Эмма Ван Дер Берг стояла у окна своего кабинета на четвёртом этаже полицейского управления Нового Амстердама и наблюдала, как капли поднимаются с мокрого асфальта обратно к серым облакам. Не физически, конечно – законы гравитации никто не отменял. Но в её восприятии, искажённом полутора веками жизни в перевёрнутом мире, даже природные явления казались идущими против естественного хода вещей.
Одиннадцатилетняя девочка в строгом тёмно-синем костюме поправила значок на лацкане – «Детектив особого отдела» – и проверила время на массивных механических часах, доставшихся ей по наследству от прабабушки. Половина седьмого утра. Рабочий день в полиции начинался в семь, но для Эммы он начался три часа назад, когда её разбудил звонок о новом исчезновении.

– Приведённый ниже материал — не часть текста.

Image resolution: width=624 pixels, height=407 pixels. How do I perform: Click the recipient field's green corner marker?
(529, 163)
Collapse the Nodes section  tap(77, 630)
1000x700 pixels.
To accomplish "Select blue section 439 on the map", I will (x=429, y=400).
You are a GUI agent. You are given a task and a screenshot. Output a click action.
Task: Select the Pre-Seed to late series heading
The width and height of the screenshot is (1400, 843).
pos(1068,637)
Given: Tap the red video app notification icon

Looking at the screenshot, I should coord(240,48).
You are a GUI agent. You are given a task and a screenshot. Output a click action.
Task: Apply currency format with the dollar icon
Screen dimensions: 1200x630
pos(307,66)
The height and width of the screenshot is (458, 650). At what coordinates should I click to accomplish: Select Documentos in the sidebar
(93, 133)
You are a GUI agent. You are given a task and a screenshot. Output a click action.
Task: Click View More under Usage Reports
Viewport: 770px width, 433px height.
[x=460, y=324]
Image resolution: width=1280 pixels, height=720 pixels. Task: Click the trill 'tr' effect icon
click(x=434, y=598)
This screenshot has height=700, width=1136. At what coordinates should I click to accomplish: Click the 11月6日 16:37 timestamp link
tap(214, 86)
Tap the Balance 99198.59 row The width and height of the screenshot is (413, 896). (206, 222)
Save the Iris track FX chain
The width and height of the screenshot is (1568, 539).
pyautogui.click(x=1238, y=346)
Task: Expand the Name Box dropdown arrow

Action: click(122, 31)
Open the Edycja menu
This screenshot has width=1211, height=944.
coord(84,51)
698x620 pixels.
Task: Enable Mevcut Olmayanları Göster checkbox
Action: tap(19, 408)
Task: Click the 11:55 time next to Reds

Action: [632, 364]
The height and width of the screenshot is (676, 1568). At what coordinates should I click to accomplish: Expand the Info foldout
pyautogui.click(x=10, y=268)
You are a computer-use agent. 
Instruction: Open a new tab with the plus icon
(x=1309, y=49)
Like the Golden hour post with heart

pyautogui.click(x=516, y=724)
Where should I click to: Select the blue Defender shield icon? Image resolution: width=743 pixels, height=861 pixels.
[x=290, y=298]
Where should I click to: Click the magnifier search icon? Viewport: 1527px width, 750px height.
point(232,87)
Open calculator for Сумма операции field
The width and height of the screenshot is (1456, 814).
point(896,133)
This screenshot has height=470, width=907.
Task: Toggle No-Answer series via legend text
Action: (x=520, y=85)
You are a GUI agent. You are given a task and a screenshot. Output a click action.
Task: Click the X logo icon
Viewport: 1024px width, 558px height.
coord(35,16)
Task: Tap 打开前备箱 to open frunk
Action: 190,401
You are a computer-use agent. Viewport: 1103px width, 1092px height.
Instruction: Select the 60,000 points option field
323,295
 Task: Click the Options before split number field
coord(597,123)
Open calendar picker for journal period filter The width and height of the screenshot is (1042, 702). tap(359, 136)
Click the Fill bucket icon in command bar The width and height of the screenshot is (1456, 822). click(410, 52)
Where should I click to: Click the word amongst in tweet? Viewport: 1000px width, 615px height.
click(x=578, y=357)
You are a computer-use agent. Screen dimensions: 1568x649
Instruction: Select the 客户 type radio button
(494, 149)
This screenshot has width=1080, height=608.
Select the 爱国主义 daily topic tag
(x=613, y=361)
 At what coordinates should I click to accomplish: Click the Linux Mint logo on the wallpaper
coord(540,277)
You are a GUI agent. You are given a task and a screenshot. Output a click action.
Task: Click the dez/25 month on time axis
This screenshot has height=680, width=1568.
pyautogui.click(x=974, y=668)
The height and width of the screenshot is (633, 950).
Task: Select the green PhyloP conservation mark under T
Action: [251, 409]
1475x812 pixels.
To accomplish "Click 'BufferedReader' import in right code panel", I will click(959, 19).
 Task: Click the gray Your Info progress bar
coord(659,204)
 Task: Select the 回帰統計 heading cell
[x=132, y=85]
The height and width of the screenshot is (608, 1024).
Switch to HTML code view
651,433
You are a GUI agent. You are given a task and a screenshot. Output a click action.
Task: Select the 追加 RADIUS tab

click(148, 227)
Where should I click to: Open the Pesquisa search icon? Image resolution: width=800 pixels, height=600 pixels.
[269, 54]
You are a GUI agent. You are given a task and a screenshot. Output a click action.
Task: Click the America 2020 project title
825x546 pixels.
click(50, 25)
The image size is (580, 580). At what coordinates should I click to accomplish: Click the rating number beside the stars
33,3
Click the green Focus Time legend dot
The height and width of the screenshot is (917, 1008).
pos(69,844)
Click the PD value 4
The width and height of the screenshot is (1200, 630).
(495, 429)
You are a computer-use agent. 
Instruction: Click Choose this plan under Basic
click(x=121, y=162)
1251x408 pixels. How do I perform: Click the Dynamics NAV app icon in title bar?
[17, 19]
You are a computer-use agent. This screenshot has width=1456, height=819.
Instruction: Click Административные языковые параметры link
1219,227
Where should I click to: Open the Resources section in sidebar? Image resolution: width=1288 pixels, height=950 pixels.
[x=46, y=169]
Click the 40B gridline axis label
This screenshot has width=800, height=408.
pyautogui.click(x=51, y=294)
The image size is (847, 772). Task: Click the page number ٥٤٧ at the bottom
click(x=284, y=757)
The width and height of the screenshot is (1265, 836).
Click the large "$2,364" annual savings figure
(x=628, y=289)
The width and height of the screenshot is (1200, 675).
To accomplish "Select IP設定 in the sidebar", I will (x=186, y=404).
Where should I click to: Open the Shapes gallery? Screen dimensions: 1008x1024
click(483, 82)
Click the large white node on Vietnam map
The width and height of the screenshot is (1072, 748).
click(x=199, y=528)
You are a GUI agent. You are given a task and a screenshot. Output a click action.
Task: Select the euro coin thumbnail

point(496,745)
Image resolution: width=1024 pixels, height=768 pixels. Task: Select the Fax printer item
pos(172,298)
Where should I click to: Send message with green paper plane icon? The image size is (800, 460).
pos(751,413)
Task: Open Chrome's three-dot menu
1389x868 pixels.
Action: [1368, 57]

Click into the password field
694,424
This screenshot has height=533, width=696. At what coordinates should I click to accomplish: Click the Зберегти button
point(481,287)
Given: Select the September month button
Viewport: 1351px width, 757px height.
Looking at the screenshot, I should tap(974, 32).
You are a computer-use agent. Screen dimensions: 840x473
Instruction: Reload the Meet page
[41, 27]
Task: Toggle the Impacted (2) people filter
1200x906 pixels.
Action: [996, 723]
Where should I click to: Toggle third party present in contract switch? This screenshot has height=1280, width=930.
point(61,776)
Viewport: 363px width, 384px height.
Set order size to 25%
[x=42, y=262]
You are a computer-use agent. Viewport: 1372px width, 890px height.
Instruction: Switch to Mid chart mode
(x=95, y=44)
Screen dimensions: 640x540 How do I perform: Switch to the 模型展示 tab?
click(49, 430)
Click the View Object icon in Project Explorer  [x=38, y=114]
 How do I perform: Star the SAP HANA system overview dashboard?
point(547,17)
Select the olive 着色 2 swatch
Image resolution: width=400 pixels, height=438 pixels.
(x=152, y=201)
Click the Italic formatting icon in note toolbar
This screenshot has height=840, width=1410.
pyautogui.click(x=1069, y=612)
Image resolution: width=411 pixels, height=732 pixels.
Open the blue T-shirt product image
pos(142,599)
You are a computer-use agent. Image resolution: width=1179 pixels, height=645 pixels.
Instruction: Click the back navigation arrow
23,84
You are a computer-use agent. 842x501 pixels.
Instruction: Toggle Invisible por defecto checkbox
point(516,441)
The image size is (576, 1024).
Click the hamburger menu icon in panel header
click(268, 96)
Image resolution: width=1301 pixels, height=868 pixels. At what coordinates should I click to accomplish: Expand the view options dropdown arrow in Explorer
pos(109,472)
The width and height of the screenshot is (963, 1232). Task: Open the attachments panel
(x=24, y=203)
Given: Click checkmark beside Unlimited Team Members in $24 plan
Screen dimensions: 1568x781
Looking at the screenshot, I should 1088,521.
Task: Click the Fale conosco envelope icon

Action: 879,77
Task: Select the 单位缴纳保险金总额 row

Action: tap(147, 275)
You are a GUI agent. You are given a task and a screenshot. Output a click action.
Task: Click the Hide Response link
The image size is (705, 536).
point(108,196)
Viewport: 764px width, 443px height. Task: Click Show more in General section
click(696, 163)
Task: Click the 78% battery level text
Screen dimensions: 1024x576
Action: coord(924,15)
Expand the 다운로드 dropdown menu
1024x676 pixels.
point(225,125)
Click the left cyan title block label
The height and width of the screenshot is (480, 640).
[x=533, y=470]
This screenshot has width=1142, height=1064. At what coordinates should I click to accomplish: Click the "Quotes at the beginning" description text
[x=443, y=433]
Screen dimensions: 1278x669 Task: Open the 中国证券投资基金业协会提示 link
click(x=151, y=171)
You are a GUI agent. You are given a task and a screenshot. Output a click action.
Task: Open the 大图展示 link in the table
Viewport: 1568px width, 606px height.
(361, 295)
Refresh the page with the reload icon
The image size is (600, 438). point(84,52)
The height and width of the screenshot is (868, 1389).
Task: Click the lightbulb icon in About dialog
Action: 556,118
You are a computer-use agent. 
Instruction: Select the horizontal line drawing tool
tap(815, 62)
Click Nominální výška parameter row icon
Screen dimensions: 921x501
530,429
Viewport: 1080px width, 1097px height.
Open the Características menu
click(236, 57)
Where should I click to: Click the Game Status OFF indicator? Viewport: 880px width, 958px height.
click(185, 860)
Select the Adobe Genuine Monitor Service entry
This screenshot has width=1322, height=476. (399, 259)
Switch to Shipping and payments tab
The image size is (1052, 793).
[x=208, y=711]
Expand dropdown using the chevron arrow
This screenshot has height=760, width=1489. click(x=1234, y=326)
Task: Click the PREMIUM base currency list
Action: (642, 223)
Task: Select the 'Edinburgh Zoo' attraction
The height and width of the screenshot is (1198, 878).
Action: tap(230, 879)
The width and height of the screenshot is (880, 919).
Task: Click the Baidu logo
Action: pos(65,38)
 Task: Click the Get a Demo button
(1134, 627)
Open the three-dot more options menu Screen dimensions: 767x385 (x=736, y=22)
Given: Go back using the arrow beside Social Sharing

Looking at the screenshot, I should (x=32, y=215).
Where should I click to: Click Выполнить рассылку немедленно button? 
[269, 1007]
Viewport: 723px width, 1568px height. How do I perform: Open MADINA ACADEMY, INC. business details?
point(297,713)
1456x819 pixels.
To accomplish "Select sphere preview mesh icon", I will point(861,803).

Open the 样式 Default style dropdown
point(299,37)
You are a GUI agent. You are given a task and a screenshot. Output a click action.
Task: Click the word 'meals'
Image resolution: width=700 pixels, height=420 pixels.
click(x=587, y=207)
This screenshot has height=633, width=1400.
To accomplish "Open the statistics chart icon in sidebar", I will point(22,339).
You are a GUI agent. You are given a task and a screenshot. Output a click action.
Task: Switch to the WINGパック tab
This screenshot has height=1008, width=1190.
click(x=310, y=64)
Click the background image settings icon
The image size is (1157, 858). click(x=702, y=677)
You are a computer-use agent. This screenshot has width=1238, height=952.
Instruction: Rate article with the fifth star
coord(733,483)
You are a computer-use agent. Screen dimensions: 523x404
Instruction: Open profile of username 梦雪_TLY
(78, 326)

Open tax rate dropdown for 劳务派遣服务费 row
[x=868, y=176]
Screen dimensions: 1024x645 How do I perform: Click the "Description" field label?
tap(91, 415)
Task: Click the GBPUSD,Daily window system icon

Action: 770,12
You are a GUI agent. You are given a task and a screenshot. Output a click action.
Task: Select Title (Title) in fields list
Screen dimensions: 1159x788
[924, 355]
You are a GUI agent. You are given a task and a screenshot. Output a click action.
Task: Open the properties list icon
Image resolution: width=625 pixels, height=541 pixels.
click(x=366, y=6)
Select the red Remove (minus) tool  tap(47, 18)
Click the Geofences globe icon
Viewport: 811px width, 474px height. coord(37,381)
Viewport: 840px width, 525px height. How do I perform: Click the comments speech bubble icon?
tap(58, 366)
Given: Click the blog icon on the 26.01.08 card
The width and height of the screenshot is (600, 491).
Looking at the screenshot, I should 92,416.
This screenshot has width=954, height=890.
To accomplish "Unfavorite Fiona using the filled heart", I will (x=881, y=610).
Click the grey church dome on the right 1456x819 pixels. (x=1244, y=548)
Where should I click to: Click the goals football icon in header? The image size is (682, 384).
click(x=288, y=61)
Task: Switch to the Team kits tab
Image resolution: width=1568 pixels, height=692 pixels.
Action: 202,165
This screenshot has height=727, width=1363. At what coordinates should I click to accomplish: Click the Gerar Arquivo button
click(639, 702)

Очередной Переходник пропал без следа.
За окном медленно просыпался город, в котором детство и взрослость поменялись местами. По Принсенграхт шёл седобородый мужчина лет шестидесяти, ведя за руку плюшевого медведя и насвистывая детскую песенку. Навстречу ему торопился восьмилетний мальчик в деловом костюме, говоря по телефону о биржевых котировках и слиянии компаний. У канала сидела пожилая женщина, пуская мыльные пузыри и смеясь, как ребёнок, а рядом с ней девочка лет десяти читала утренние сводки и делала пометки в блокноте.
Нормальный день в Новом Амстердаме. Нормальный для мира, где полтора века назад произошёл Великий Переворот.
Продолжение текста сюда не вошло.